Franco-German farm deal may have to be re-opened

EU Budget Commissioner Dalia Grybauskaite has said that 'a large group of countries' were looking to re-open the Franco-German farm deal that freezes spending until 2013 at current levels in order to take account of the accession of Romania and Bulgaria in 2007. 'A gentle reopening could be to include in the ceiling Romania and Bulgaria, which weren't included in the 2002 Brussels deal', she said. France is, however, opposing the move.

Thursday, February 24, 2005

Skids are under CAP

The threat to the existence of the CAP as we know it is very real, according to Lars Hoelgard, deputy Director-General at DG Agriculture. Any eventual settlement of the current budget dispute under 1.14% of GNI, the current Commission draft figure, would hit agricultural spending and even this figure would lead to cuts.
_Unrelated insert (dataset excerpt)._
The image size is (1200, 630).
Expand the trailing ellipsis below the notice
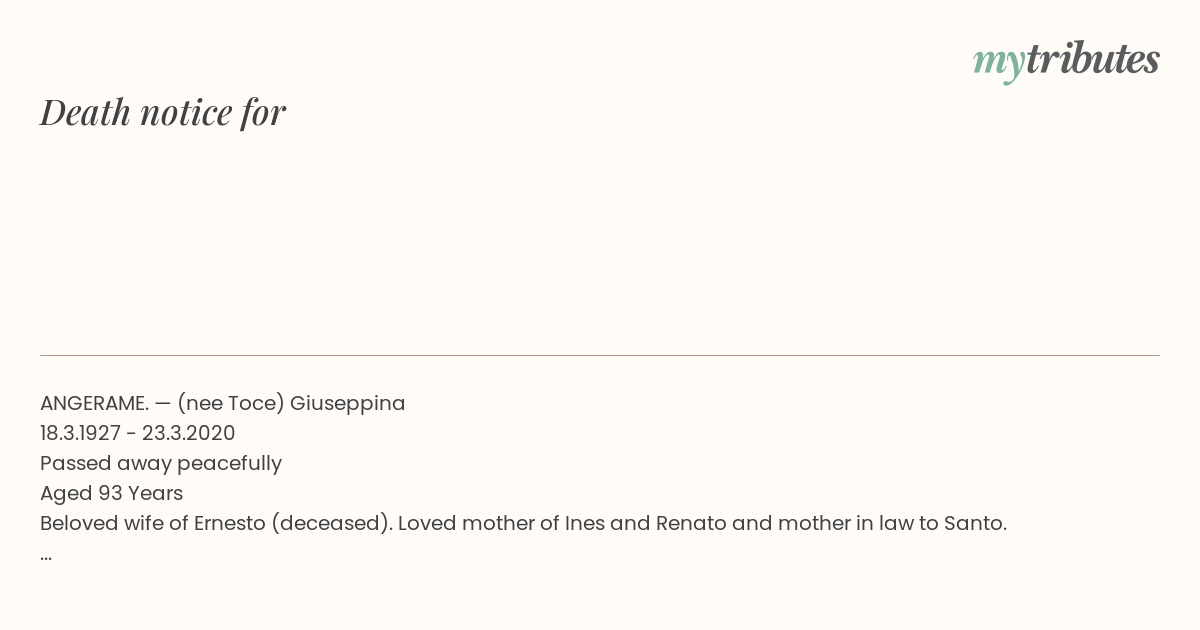pos(46,556)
Heolgaard commented, 'Something has to give - Pillar 1, although supposedly set in stone, is under threat.'

Even if the draft on the table was accepted, which is not very likely, farm spending would fall from about 45% of the EU budget now to around 35% on 2013. This reflects the fact that, according to Agra Europe 'Of all the EU's policies, the CAP is fast becoming the least fashionable under Commission president Barroso.'

Dairy farming faces particular problems. If a deal on global trade liberalisation is reached at the WTO talks in Hong King in December, the EU may not be able to sustain the required reductions in tariffs, particularly if the dollar remains weak.

Insurance

One possible response is the debate on farm insurance systems which is attracting increasing attention. It would be an alternative way of safeguarding farmers against income fluctuations. A draft Commission document has been circulating exploring some kind of stabilisation fund. Rural development funds could be used to help farmers to pay insurance premiums up to a maximum of 50% (although this seems to imply using Pillar 2 money to achieve Pillar 1 objectives). Mutual stabilisation funds through producer groups, supplemented by some EU money, are another possibility.
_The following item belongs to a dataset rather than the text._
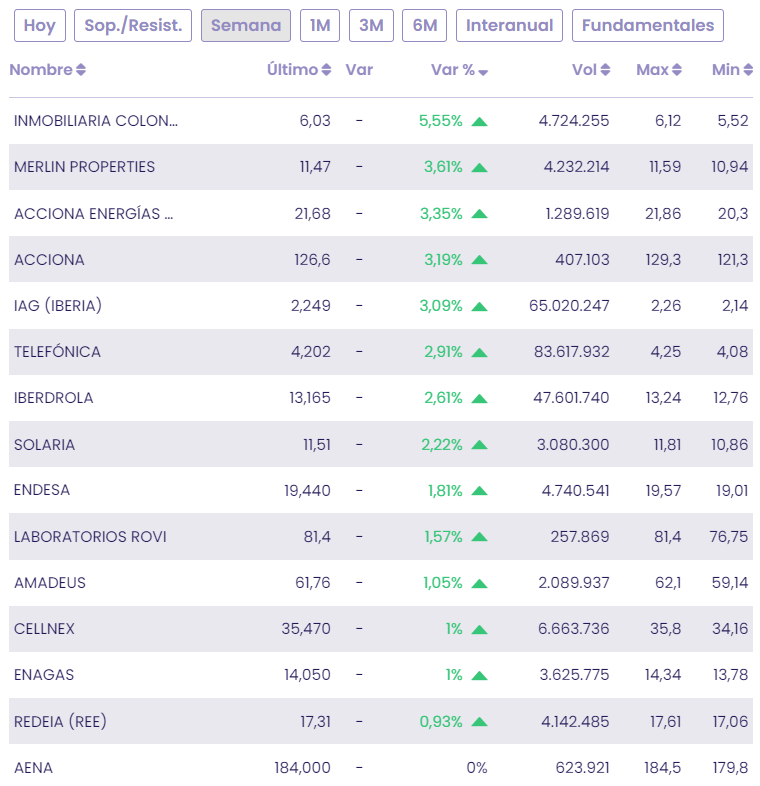
Task: Open the Interanual view
Action: [509, 26]
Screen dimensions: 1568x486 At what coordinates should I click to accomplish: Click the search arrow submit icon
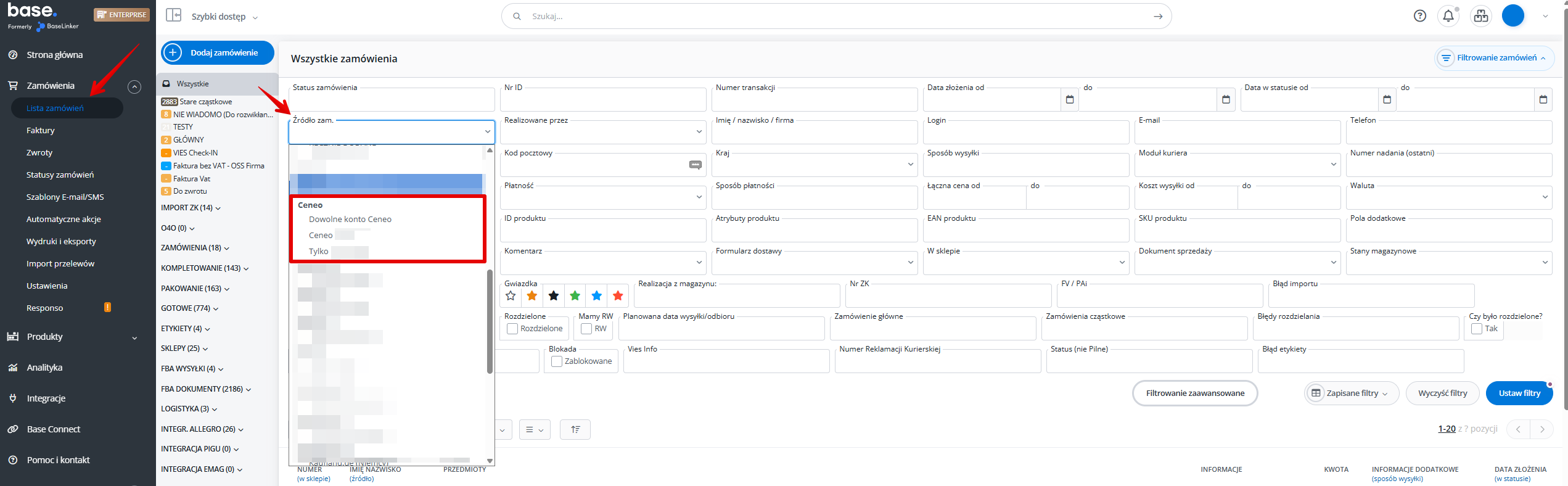click(1157, 16)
Wednesday, February 23, 2005

Sugar mountain is back

The EU has had to accept sales of sugar into intervention for the first time in nearly twenty years. Sugar is understood to have been offered in both France and Belgium and the intervention authorities are obliged to accept any product that meets basic quality criteria. The last time this happened was in 1986.

Normally EU sugar surpluses are dumped on the world market with the assistance of what is in effect an export subsidy system. But traders are unhappy about the current EU export refund rate for sugar which they think is not enough to let them sell their surpluses at a profitable price. In particular the weakness of the $ against the € has caused problems in world markets. Hence, the intervention sales are as much a political ploy as anything else.
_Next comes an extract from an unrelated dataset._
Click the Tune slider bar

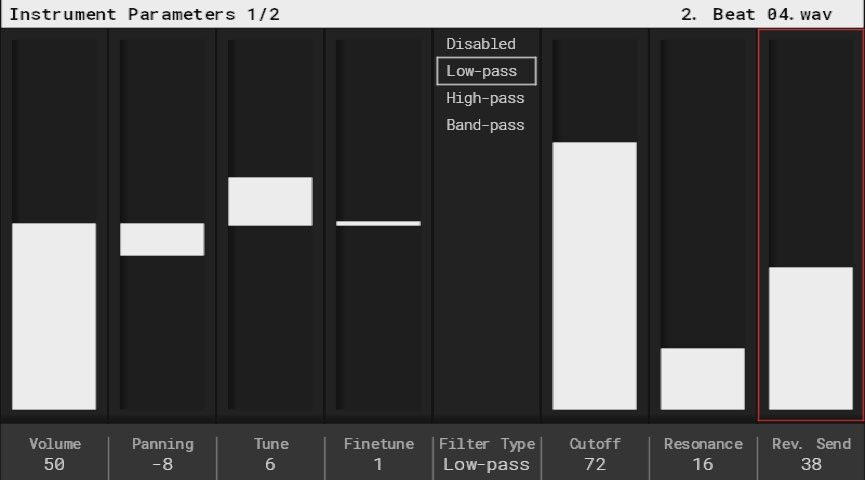pos(270,201)
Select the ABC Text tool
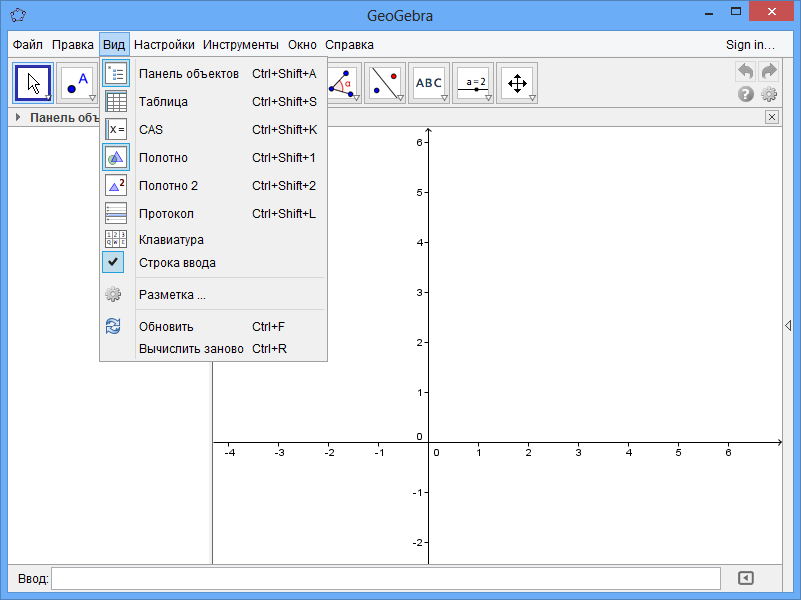The height and width of the screenshot is (600, 801). (429, 83)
As far as the Commission was concerned, 'It shows once again the urgent need to reform the system.'

Sunday, February 13, 2005

Thinking the unthinkable

Support for co-financing farm subsidies in the future is growing. Under such an arrangement member states would bear a proportion of the subsidies to their own farmers. The context is the demand by the EU's six leading paymasters that the budget from 2006 to 2013 should be capped at one per cent of gross national income. Any such deal would unstitch the 2002 agreement on farm spending and would also represent a further renationalisation of the CAP.

The plan has received unexpected support from Italy's prime minister Silvio Berlusconoi. This may just be a ploy to split the countries that want to restrain the budget.

However, there is also support in the European Parliament. MEPs argue that if member states are not to pay a share of the subsidies, farmers in the 25 member states will lose out when Romania and Bulgaria join the EU in 2007. Dutch Liberal Democrat Jan Mulder has advocated co-financing since 1999. 'It would put the agricultural budget in line with other parts. We have co-financing in rural development, in structural funds, in foreign policy: we should also have it in agricultural policy.' But he insists that topping up by member states should be made compulsory, not optional, so that farmers get parity of treatment.

The new member states are likely to reject the suggestion giving that their payments are being phased in up to 2013. Mulder argues that the poorer states could get a higher percentage from Brussels, but that proposal would be unlikely to attract support from the richer states. However, a budgetary crunch does look likely after 2006 and some change is going to be necessary.